Support Questions

Find answers, ask questions, and share your expertise

How to create group & assign user in HDFS

avatar
New Contributor

I have user LDAP and I want to add my user to new group in HDFS. By default, the group belongs to LDAP user has the same name with the user name itself. Example : my LDAP user is monica.baniwijaya and the user belongs to group monica.baniwijaya. I need to create new group and add my user to the group.

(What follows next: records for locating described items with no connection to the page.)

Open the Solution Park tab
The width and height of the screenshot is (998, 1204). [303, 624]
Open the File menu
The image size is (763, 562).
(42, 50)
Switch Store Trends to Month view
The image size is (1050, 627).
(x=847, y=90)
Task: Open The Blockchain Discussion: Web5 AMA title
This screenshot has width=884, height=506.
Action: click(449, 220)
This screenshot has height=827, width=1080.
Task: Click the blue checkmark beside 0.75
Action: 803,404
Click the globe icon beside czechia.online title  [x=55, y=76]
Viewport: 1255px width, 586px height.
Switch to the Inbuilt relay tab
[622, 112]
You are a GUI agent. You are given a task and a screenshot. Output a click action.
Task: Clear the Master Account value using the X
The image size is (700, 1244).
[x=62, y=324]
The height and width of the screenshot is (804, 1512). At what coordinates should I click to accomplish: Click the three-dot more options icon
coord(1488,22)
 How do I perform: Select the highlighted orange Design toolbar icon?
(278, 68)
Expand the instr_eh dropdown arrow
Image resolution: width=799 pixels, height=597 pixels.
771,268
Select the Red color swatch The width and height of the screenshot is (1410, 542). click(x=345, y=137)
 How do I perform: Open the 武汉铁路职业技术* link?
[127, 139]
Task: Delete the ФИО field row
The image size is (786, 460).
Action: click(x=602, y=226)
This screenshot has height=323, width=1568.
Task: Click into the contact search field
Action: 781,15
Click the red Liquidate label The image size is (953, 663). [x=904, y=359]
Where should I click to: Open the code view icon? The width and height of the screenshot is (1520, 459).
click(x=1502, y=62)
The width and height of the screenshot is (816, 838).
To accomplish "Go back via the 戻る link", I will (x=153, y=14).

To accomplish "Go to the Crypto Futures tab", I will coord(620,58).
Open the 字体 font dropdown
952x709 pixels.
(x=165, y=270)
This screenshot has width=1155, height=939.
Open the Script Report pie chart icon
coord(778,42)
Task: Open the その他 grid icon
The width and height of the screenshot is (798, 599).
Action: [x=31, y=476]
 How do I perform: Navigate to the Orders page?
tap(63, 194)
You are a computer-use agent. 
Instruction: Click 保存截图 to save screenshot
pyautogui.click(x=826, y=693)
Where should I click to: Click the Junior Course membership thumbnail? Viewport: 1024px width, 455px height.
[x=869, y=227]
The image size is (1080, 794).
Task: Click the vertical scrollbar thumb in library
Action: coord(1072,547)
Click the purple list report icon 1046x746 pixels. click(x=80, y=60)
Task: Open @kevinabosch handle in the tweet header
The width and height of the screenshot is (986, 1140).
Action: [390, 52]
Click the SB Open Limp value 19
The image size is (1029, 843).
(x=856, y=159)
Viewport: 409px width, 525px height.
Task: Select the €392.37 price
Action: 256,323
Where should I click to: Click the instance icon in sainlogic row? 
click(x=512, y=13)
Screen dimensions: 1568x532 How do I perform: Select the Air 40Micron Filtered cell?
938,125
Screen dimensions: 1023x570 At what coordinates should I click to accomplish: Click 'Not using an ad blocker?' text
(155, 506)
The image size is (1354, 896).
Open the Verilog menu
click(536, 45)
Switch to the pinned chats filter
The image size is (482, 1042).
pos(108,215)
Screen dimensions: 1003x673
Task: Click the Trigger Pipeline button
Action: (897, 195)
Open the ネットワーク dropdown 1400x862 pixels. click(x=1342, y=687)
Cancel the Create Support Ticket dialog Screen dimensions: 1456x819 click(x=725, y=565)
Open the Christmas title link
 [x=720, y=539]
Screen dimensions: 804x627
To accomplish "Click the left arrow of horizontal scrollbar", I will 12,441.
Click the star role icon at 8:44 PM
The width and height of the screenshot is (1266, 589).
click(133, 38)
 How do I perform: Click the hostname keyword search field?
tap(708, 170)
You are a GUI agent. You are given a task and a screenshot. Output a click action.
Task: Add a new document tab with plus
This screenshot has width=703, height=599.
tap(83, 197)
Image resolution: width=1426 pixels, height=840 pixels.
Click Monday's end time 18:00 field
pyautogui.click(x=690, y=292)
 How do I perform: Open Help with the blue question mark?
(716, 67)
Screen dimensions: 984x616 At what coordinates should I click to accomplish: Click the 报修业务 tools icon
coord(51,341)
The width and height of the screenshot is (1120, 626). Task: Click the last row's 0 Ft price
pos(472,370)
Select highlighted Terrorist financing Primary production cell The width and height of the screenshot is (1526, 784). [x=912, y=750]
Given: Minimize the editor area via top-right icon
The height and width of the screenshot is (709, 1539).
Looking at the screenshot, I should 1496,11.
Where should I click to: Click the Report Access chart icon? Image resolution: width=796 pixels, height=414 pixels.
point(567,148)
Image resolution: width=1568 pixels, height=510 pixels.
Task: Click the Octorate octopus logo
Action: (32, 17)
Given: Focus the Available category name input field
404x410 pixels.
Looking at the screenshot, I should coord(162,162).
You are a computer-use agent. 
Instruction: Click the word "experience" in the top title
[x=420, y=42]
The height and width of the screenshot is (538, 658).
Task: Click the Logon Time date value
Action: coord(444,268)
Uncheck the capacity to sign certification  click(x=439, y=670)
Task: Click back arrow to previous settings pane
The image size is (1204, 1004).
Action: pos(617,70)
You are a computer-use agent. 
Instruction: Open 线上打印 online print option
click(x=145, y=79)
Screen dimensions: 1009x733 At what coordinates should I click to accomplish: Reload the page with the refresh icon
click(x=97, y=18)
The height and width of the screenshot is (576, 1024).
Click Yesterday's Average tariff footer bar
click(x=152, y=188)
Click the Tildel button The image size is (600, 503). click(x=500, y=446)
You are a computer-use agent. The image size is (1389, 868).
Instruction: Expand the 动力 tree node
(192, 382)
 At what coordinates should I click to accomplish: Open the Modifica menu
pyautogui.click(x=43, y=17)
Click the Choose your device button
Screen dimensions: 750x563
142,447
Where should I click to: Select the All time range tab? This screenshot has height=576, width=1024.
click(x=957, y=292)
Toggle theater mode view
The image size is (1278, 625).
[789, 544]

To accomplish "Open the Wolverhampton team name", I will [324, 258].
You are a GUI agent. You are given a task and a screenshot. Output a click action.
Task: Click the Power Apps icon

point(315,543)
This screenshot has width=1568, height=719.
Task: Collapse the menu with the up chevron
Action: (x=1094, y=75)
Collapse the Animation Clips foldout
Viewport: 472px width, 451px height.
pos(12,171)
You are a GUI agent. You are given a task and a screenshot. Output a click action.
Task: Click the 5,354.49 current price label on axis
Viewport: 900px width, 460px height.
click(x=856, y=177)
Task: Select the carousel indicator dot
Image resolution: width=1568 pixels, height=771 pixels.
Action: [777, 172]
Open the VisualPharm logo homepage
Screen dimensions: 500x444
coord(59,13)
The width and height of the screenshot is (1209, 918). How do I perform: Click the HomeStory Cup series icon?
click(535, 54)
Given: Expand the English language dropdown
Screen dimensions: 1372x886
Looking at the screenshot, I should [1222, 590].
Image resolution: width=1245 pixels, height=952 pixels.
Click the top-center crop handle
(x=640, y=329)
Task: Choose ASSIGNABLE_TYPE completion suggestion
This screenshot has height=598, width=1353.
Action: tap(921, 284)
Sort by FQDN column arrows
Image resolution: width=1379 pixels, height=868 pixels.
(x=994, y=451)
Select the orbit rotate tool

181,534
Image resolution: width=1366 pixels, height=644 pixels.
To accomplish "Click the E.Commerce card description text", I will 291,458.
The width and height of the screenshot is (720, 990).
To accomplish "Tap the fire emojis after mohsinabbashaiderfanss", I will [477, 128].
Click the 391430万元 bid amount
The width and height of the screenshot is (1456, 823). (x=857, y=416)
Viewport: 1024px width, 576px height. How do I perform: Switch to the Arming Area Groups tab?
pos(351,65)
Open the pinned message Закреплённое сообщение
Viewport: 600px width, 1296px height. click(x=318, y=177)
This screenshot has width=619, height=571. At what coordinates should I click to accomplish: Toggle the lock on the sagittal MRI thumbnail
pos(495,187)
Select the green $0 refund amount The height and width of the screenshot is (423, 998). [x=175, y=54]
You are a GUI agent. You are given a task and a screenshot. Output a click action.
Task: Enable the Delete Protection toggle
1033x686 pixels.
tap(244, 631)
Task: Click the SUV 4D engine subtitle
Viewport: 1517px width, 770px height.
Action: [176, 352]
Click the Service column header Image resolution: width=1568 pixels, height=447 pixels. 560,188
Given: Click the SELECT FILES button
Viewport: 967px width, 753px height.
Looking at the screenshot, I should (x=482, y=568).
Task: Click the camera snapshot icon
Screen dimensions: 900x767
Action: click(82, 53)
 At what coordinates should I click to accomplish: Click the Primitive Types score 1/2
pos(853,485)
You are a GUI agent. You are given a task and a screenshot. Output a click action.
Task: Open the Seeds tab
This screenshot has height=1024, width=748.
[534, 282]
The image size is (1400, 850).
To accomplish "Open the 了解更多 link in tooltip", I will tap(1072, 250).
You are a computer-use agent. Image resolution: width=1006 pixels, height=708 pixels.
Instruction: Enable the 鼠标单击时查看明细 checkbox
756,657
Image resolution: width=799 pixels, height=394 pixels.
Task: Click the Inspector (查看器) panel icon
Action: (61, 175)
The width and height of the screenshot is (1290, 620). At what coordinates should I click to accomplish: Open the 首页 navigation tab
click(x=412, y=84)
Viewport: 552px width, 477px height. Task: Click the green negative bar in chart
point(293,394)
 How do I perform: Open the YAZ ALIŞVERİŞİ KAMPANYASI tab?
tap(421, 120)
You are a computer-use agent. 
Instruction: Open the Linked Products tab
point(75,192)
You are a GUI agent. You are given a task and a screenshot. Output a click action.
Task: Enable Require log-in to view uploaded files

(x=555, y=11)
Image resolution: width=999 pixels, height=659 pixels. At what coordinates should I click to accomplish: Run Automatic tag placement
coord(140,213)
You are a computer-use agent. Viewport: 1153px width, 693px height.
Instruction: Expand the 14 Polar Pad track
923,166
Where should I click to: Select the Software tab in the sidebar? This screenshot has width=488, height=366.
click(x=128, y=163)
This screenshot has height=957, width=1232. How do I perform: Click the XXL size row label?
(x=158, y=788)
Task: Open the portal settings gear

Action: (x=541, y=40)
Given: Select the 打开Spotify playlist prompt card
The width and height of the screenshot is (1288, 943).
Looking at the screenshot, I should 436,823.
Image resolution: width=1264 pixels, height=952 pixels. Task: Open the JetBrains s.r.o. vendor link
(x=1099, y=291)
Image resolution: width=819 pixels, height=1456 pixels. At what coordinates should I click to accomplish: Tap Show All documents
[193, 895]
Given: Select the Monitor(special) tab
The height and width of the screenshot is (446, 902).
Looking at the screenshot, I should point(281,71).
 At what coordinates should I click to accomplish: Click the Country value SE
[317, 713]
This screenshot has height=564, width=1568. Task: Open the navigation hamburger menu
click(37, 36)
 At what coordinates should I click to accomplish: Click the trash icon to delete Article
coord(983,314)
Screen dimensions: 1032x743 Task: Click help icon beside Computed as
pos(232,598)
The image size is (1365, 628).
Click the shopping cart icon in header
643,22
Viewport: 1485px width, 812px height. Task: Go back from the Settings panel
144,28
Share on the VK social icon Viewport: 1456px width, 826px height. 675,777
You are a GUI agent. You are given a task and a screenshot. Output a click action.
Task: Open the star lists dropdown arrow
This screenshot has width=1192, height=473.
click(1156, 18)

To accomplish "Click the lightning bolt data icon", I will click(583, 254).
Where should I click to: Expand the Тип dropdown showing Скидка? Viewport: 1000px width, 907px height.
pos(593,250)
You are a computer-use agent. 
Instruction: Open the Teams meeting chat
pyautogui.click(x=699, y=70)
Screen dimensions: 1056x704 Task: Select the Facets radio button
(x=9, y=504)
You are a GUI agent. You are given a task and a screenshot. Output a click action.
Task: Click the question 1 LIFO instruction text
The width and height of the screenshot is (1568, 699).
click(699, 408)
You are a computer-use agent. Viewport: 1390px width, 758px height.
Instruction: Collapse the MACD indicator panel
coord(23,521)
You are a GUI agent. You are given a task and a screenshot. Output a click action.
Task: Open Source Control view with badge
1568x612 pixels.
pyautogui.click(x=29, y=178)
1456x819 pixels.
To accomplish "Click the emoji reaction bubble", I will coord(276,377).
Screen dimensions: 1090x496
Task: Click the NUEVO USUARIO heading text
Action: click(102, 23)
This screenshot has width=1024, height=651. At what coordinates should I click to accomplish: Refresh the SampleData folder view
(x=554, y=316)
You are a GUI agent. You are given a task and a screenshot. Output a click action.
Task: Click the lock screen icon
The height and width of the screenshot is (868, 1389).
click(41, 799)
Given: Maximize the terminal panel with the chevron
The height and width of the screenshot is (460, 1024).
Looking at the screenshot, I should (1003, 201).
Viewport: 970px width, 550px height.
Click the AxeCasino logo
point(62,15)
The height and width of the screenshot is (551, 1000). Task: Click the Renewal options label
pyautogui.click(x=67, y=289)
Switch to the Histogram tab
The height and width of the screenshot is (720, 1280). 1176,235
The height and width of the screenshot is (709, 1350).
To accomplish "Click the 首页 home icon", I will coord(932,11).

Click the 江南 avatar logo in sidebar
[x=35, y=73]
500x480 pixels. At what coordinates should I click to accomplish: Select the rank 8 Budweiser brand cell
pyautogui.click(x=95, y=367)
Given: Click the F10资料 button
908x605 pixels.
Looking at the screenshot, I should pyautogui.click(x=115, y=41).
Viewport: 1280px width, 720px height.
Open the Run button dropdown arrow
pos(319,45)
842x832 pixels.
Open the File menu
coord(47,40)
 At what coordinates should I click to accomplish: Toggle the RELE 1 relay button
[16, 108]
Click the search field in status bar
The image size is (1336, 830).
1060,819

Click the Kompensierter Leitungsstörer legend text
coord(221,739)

I've tried this code below :

$ groupadd ARMIS
$ useradd –g ARMIS monica.baniwijaya

 and then :

$ su hdfs
$ hdfs dfsadmin -refreshUserToGroupsMappings

 

In HDFS, my user don't belongs to group ARMIS, but in CentOS, my user belongs to that group.

I have read many documentations about creating group in HDFS, and many articles said when I do code above, group will be created on HDFS cluster too.

Please help me to resolve this issue.

 

Note :

This is the current HDFS Configuration for hadoop.security.group.mapping : 

Capture.PNG

 

 

 

2 REPLIES 2

avatar
Explorer

Check whether you have write permissions to add an user and also share your core-site.xml conf.

avatar
Master Guru

@monicbw,

 

Hadoop uses the following to derive group membership when using ShellBasedUnixGroupsMapping:

 

id -gn monica.baniwijaya;id -Gn monica.baniwijaya

You can run the above to see what hdfs sees when it tries to figure out to what groups you belong.

Also, you can run the following to find out what groups hdfs thinks you belong to:

hdfs groups monica.baniwijaya

This will return what is in hdfs's user/group mapping cache.

Knowing what each of the above returns will go a long way toward understanding the problem better.

 

That said, I am concerned about 2 things you mentioned:
 (1)

 

You referred to "LDAP".  OS users and LDAP users are completely different unless you have some way for your OS to pull information from LDAP and return it for user/group requests (SSSD, IPA, Centrify, are a few examples).  How is LDAP involved in this situation?

 

(2)

in your "useradd" example, you are setting the primary group for your user which is not common as far as I know.  I think you meant to use -G instead which will add a secondary group to a user:

 -g, --gid GROUP name or ID of the primary group of the new
account
-G, --groups GROUPS list of supplementary groups of the new
account

Lastly, you mentioned that in HDFS your user belongs to a different group than on the OS and that you would expect the group to be created in HDFS too.  HDFS relies on the user/groups mapping returned from the OS... it will cache that information, but it is not created in HDFS.  Minor difference.  What test did you do to determine that the OS and HDFS groups appear different for your user?  I'd use the "id" and "hdfs groups" commands I pointed out earlier to get a better sense of what HDFS sees.